Chorizo French Toast - Modernist Cuisine

Chorizo French Toast

Recipe • May 11, 2012

The team looked at each recipe in a number of different ways to see if the layout solved any potential complications both editorially and visually. Was the recipe procedure difficult to follow? Would visuals of textures or close-ups help show what the recipe should look like? Would adding an explanation be okay or did we need photographs to make a culinary point? Wherever we felt there was a need to explain more of the procedure or show a texture, we did that in an expanded format. In preparation, I would read each recipe thoroughly and flag the ones I thought needed more visual explanation. It’s important to show textures and techniques so that the readers know if they are doing something correctly.Though this is a short recipe, it is a fairly complicated one. There is a lot going on, especially when you pull the vacuum and the brioche absorbs the custard. So it ended up as a two-page spread in the Gels chapter of volume 4.
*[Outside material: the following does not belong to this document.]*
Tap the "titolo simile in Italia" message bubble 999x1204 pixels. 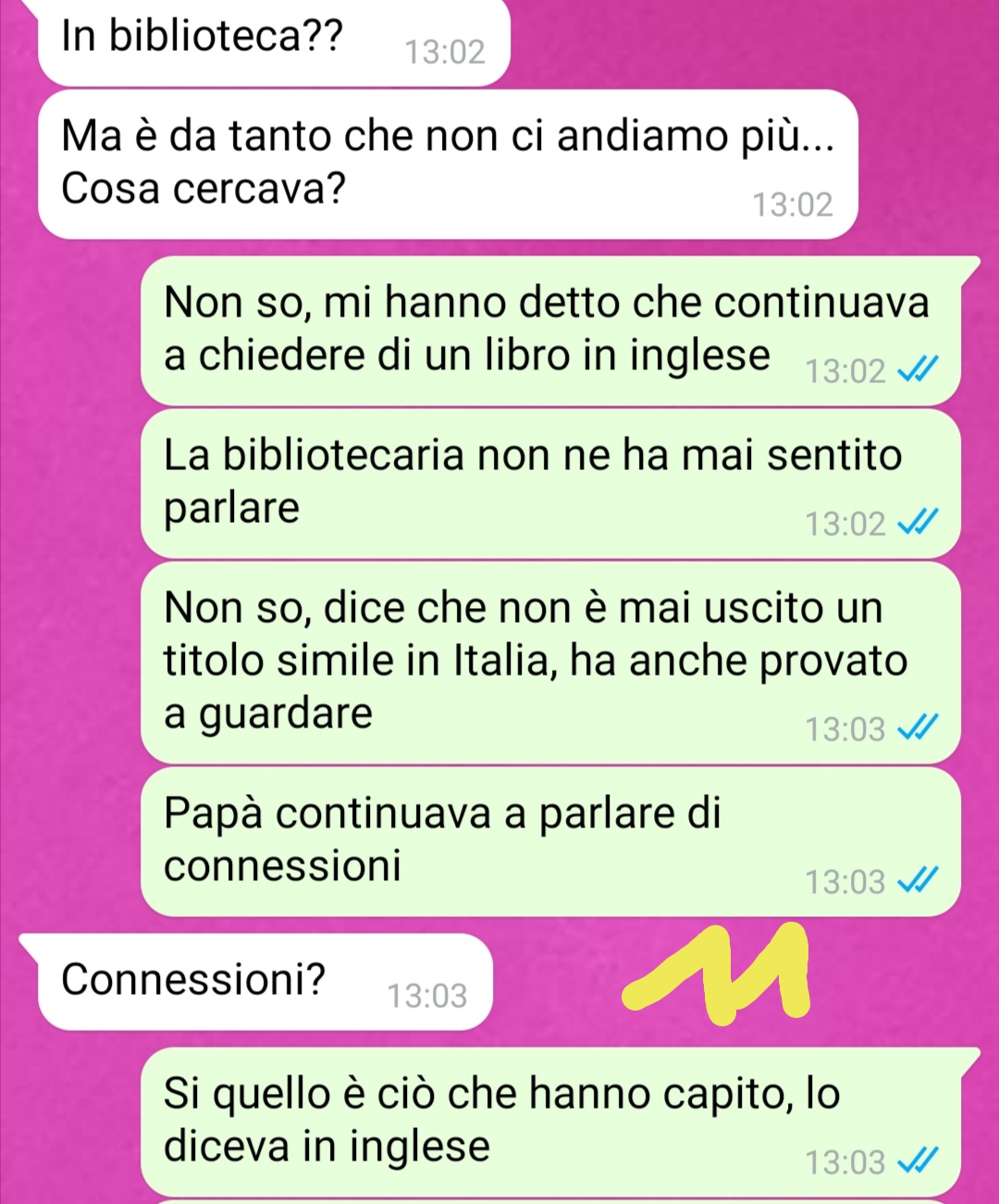(550, 663)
Mark Clemens, Art Director, Modernist Cuisine


Chorizo French Toast

Chorizo French Toast with Quail Egg Quail eggs are perfect for this recipe because they are small enough to fit on the brioche rounds with room to spare.

Tips and Substitutions

  • French toast is good when made with many savory flavors, such as aged cheese, foie gras, sweet peas, corn -- even savory nut milks. To make a foie gras version of this recipe, simply blend 400 g of milk with 200 g of raw foie gras, and use this mixture instead of the chorizo-infused milk. We also had great success with a blend of 300 g of milk and 300 g of our toasted almond milk (see page 4·59 for toasted almond milk).
  • This vacuum-infusion technique also works well with sweet custard to make a sweet French toast, or pain perdu.
  • Looking for a chamber vacuum sealer? We recommend the VacMaster VP210C Dry Piston Pump Chamber Machine.
  • The chamber vacuum sealer allows the brioche to quickly and completely absorb the chorizo milk. If you don't have a chamber vacuum sealer, you can soak the brioche overnight in the chorizo milk. It will not, however, be quite so fully absorbed as when using a chamber vacuum sealer.
  • Steps 8 and 9 can be reversed.
  • For Nathan's two-step approach to frying eggs, see page 4·85.
  • You can often find quail eggs at specialty food or ethnic grocery stores, or farmers' markets.
  • Save your quail shells. We like to serve a trompe l'oeil in them. We use spherification to make a passion fruit egg yolk and white, and serve it in a quail eggshell.
  • We often serve this with a quenelle scoop of our olive marmalade.
  • To make olive marmalade, sautée 30 g of finely minced fennel over low heat until tender (about 12 minutes), then let it cool completely. Gently fold into the fennel 30 g olive oil, 10 g minced shallots, 30 g minced picholine olives, 15 g minced candied orange rind, and 10 g minced Niçoise olives. Season with 0.1 g fresh thyme leaves and salt (to taste).
  • Our favorite garnish for this dish is thyme, but there are many possibilities.